Daar treedt zij de slaapkamer binnen, het hoofd achterover, zoodat de spitse neus haast dreigend vooruit steekt, de lippen nog altijd vast opeengeklemd, de melancholische oogen vol gedachten aan iets afwezigs.
Zou zij geen menschen meer willen zien, omdat zij zich zonder aanleiding treurig en ongelukkig gevoelt?
Bij vrouwen komt dit immers wel meer voor.
Arm schepsel! - Maar waarom is zij dan zoo raar, zoo stug? Als zij maar even toont iets als troost of afleiding te begeeren, hoe graag zal hij dan alles doen, wat zij verlangt? - Hij kan zich toch niet opdringen!
Een heete bedroefdheid doortintelt zijn gemoed. Zijn harde achterdocht lost zich op in een week medelijden. 't Is of het looden gewicht, dat op zijn ziel rust, versmelt en weg wil stroomen in een vloed van tranen.
Hij houdt zoo veel van zijn vrouw, zoo heel veel! Waarom verbergt zij iets voor hem; waarom vertrouwt zij hem niet?
De lust haar in zijn armen te sluiten overmant hem met een onweerstaanbare kracht. Hij wil haar zoenen, zoenen op de treurige oogen, zoenen op de bleeke wangen, zoenen op den al te ernstigen mond! Hij voelt, dat hij er bij schreien zal, zonder een verstaanbaar woord te kunnen spreken; maar juist die uitbarsting van smart zou hem zoo onuitsprekelijk veel goed doen! - Kind, kind, wat is er toch? galmt het door zijn ziel en een weldadige vergevensgezindheid overstraalt zijn pijnigend denken, als een late roode zonneschijn een doodsch wintertafereel.
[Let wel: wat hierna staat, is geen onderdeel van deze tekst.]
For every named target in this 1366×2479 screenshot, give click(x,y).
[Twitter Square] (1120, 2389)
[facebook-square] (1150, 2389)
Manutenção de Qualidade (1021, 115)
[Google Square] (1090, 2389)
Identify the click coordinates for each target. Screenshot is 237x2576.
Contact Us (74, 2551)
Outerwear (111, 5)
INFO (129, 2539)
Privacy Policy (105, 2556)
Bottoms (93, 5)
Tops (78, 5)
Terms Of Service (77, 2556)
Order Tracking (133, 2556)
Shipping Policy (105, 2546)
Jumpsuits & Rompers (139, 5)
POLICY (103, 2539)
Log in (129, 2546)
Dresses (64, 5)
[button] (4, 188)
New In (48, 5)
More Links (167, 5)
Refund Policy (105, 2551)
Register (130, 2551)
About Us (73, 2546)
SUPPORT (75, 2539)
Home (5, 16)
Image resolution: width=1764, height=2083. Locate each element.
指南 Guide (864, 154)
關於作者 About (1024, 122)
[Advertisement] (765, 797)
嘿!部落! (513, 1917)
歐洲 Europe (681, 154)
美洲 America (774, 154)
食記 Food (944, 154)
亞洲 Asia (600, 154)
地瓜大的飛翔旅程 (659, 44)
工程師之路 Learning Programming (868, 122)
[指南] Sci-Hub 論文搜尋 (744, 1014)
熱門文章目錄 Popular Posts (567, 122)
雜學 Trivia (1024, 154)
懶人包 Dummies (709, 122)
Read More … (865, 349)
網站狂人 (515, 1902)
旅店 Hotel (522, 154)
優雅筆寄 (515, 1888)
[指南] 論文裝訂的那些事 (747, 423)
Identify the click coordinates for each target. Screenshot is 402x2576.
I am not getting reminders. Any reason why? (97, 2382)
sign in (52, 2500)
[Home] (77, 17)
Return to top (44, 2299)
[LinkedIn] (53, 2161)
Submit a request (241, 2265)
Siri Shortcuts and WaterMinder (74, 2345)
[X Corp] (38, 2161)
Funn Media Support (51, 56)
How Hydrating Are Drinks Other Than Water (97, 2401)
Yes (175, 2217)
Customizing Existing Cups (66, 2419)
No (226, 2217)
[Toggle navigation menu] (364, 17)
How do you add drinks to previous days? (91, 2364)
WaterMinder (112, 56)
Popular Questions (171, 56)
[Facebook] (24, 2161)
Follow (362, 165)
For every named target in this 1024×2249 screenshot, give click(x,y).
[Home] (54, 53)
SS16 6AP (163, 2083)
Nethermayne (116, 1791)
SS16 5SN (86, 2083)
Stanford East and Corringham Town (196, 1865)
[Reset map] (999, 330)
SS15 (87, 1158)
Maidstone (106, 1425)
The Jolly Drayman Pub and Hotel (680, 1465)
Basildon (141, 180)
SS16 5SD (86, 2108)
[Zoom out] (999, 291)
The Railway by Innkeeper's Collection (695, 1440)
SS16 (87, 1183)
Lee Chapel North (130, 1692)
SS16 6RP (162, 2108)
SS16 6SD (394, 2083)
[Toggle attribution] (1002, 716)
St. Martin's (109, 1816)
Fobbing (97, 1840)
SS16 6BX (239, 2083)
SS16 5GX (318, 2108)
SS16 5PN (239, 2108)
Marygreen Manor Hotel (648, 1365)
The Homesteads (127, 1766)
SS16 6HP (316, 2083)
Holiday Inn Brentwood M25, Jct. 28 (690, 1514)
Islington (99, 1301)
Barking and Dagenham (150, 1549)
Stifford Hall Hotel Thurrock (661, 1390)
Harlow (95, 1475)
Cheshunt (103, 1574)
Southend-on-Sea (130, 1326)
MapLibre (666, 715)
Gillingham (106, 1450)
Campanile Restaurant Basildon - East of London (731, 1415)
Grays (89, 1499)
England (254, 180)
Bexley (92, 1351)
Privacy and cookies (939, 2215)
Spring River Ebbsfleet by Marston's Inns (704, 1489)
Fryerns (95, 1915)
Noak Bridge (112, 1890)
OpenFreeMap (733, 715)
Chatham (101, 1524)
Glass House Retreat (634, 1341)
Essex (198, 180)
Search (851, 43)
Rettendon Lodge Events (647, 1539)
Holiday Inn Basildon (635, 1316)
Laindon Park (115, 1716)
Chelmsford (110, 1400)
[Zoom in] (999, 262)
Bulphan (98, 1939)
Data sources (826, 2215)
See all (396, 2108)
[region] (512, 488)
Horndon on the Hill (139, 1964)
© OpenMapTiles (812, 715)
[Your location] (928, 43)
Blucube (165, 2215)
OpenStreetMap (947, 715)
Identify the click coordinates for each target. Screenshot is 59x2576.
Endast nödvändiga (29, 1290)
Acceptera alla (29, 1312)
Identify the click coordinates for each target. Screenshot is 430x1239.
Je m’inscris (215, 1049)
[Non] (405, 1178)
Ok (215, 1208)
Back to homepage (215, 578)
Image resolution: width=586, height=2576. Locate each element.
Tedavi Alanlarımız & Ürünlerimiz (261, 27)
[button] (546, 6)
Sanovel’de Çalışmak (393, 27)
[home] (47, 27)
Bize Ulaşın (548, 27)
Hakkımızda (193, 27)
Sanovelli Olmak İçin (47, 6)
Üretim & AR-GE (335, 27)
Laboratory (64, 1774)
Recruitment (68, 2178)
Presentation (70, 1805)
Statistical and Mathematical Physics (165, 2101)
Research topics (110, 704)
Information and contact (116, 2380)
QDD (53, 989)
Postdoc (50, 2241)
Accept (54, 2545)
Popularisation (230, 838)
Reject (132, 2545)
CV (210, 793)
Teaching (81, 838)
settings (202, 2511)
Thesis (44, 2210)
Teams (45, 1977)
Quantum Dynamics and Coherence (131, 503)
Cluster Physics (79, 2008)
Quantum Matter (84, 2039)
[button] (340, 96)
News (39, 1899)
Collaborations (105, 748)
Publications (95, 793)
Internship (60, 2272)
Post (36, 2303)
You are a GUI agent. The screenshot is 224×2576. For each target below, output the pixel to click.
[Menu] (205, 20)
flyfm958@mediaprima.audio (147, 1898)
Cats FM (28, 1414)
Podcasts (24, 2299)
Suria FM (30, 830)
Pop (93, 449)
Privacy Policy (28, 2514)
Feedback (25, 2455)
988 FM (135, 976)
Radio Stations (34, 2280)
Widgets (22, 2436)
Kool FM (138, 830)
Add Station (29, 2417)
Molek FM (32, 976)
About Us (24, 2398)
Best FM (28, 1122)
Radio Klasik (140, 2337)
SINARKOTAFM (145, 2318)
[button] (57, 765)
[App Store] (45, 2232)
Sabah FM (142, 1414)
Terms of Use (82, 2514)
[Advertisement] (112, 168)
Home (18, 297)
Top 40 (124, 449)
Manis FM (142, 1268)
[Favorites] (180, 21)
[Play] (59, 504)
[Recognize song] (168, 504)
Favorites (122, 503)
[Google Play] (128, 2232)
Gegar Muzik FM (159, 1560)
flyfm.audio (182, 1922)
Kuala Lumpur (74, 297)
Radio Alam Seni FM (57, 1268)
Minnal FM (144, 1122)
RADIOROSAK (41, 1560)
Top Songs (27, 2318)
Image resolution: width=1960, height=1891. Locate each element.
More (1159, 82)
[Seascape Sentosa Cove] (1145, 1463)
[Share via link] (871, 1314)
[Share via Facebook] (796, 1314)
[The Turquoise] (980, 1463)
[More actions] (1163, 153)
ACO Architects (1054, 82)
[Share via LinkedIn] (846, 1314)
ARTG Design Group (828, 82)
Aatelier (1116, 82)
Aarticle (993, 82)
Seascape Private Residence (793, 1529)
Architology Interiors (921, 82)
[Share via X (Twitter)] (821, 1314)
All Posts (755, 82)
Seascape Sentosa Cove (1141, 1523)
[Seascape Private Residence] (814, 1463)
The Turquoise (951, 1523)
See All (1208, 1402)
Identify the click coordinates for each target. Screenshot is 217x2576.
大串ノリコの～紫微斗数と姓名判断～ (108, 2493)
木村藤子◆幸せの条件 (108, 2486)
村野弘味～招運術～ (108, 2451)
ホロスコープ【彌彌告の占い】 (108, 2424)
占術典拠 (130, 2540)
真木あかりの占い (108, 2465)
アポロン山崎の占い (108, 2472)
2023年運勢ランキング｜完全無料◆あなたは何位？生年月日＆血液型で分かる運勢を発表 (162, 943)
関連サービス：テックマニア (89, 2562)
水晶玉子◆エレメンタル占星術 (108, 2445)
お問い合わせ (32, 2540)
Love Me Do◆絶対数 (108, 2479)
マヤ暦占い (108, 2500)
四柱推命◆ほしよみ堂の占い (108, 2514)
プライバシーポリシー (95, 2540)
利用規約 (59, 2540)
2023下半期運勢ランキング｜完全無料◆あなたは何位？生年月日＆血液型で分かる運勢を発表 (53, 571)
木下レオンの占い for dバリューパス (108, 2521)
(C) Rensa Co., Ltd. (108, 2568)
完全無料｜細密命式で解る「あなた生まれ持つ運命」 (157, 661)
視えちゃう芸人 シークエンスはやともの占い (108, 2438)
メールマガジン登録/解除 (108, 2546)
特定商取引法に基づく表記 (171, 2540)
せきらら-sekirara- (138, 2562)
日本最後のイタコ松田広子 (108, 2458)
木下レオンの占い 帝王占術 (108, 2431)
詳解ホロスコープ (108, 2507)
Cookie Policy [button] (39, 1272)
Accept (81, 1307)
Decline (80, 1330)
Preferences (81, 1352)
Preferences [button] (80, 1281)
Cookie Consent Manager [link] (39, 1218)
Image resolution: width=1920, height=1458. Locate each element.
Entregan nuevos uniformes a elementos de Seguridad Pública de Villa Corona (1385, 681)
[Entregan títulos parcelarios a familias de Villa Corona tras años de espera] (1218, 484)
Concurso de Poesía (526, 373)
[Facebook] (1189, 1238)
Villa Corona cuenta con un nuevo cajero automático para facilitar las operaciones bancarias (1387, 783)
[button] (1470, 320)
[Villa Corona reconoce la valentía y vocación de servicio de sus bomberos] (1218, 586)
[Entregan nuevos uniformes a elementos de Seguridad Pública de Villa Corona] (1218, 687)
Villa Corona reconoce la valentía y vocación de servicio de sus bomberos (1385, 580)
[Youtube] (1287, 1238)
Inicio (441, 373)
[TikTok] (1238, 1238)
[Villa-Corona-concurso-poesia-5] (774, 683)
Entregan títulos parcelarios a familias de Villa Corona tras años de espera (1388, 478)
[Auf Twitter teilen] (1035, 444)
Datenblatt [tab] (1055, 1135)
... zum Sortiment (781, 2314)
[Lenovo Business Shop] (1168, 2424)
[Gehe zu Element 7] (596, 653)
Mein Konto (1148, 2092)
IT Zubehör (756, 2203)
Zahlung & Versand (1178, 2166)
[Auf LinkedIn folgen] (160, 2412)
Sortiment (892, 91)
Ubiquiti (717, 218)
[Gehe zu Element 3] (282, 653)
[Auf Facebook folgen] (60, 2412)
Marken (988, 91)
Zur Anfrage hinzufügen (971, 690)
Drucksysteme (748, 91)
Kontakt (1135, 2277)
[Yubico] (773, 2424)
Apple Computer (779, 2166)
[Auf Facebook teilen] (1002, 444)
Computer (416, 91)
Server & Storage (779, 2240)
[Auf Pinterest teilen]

Reeds strekt hij zijn armen uit; reeds doet hij een onzekere pas naar haar
| |
| |
toe, als zij.... het venstergordijn ter zijde schuivend, opmerkt, dat er zoo'n bijzonder mooie sterrenhemel is te zien.
‘En op al die lichtjes wonen nu millioenen menschen, die elkaar niet kennen en allen hun leed en hunne teleurstellingen hebben.... net als wij.’
Blanks opwinding slonk als het schuim van een drank onder een ingeworpen stuk droog brood. Hij hoorde in haar opmerking een phrase - een phrase van Siria - wist niet meer, wat hij van dit alles denken moest en begon werktuigelijk zich te ontkleeden.
Geruimen tijd bleef Emma aan het venster staan, het gordijn wegduwend, den blik naar buiten gericht, kennelijk geen antwoord verbeidend Hare gedachten dwaalden weer af; zijn jaloezie toonde hem waarheen.
Van tijd tot tijd lispte zij: dat is nu het leven en deze woorden ergerden hem vreeselijk.
‘Malle overdrijving,’ gromde hij dan, alleen voor zichzelven verstaanbaar.
In de laatste maanden had hij meer dergelijke dingen van haar opgelet; zeker alles de schuld van dien luitenant. De vent maakte haar gek.... langzamerhand.... uit berekening.... om zijn doel te bereiken.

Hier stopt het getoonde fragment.